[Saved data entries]
<<<<

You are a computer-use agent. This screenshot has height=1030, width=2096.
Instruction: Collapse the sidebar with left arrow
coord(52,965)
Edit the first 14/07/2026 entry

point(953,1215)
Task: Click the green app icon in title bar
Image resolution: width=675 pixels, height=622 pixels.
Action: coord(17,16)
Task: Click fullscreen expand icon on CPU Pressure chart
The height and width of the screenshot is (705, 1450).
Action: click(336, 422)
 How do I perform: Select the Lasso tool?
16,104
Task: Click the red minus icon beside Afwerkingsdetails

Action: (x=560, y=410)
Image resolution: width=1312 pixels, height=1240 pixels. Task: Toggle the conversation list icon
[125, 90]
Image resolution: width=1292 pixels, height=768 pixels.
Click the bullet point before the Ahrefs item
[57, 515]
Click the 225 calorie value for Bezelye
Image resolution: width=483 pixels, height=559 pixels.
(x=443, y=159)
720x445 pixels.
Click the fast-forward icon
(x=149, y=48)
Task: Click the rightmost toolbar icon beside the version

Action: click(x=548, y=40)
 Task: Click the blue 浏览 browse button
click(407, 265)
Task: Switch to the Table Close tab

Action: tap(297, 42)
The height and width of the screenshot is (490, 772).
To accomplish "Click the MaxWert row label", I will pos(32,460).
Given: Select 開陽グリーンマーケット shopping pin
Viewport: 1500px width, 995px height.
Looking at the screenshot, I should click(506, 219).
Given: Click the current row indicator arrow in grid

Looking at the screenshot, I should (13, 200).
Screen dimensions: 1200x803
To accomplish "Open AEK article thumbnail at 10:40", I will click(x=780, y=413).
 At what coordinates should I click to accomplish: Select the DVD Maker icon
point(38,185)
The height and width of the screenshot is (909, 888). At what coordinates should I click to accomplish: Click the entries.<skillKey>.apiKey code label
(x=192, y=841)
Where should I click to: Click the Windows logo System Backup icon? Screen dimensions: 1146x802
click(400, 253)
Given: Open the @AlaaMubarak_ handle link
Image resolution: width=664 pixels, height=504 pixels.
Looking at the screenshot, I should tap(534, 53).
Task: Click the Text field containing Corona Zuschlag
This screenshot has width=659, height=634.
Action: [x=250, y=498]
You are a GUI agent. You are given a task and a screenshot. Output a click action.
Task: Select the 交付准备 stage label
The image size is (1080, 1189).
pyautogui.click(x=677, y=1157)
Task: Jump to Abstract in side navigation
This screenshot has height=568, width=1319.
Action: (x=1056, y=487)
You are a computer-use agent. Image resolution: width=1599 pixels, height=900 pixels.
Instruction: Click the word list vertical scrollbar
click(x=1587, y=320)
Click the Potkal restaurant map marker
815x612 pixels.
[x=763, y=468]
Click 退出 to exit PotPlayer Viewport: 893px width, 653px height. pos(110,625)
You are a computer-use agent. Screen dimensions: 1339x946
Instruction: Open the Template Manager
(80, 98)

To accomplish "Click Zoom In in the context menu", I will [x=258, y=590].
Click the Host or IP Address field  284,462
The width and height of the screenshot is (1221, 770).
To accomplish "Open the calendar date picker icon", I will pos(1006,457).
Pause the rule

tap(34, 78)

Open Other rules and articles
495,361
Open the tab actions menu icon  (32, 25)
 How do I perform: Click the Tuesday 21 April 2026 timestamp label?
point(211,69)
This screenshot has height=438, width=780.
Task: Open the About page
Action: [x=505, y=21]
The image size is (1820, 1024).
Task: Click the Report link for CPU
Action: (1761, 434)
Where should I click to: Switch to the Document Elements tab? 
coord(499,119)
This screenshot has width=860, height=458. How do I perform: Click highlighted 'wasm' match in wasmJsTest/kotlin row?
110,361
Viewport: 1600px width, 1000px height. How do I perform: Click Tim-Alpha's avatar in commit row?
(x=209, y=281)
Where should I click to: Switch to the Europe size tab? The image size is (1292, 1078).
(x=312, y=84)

>>>>

> [AIM OF THE TASK]: How many lines in the data contain "agent"? Answer with the number alone.

> [TASK RESPONSE]: 4